(Excerpts from a dataset)
Content starts
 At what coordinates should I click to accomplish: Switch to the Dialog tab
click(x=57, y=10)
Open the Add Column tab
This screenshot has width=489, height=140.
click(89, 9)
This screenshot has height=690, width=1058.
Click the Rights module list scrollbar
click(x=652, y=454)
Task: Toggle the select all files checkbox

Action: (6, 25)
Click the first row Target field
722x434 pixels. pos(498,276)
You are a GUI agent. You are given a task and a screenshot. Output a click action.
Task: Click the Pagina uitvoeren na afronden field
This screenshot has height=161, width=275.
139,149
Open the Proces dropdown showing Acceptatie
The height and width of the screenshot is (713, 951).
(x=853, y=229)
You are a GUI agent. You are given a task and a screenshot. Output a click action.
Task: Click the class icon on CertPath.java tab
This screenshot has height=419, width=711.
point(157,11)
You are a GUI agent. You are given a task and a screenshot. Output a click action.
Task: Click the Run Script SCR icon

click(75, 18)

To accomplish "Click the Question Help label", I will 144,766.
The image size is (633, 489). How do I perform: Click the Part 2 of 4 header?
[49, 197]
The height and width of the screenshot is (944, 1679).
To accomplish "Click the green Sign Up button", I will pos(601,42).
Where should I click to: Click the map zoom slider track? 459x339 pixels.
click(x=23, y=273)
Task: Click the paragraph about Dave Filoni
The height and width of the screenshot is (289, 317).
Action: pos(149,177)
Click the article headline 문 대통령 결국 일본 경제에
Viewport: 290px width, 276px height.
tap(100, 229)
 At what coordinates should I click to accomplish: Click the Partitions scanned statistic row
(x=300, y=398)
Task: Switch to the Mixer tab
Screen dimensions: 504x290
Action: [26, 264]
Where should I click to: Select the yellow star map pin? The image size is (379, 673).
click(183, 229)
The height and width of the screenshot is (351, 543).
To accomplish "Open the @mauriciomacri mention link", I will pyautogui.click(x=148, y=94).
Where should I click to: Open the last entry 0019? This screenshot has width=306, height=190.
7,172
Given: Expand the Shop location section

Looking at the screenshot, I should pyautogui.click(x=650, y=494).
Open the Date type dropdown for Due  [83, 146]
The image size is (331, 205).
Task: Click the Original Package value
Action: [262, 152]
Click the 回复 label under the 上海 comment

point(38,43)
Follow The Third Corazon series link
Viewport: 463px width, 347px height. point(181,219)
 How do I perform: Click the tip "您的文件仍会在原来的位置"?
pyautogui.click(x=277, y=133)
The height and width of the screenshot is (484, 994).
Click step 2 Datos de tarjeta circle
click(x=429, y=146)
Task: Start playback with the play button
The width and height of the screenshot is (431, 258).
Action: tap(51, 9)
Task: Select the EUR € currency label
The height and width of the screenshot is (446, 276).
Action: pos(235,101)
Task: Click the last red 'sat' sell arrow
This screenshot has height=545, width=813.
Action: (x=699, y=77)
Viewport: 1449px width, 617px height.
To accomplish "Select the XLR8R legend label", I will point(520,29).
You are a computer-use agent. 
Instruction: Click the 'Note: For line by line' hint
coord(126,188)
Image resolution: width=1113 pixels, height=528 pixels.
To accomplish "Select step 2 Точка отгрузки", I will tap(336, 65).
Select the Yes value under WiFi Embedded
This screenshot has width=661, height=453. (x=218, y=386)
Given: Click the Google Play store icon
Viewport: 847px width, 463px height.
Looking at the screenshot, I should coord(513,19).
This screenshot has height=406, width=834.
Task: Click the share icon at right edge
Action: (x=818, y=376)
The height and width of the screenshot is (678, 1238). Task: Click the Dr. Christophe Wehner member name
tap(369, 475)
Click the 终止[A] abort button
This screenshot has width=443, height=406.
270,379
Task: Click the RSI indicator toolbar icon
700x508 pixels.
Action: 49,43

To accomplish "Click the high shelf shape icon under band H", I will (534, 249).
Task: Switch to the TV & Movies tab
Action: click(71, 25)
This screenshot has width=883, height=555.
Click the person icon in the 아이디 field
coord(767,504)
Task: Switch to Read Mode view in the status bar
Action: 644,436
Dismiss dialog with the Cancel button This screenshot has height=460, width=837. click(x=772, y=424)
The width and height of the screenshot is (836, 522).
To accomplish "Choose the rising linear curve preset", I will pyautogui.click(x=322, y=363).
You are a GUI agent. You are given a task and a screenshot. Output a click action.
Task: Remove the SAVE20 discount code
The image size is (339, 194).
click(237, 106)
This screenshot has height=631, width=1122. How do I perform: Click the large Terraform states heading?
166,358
Content ends
Each line of the data that has the string "with" should be returned.

Task: Start playback with the play button
Dismiss dialog with the Cancel button This screenshot has height=460, width=837. click(x=772, y=424)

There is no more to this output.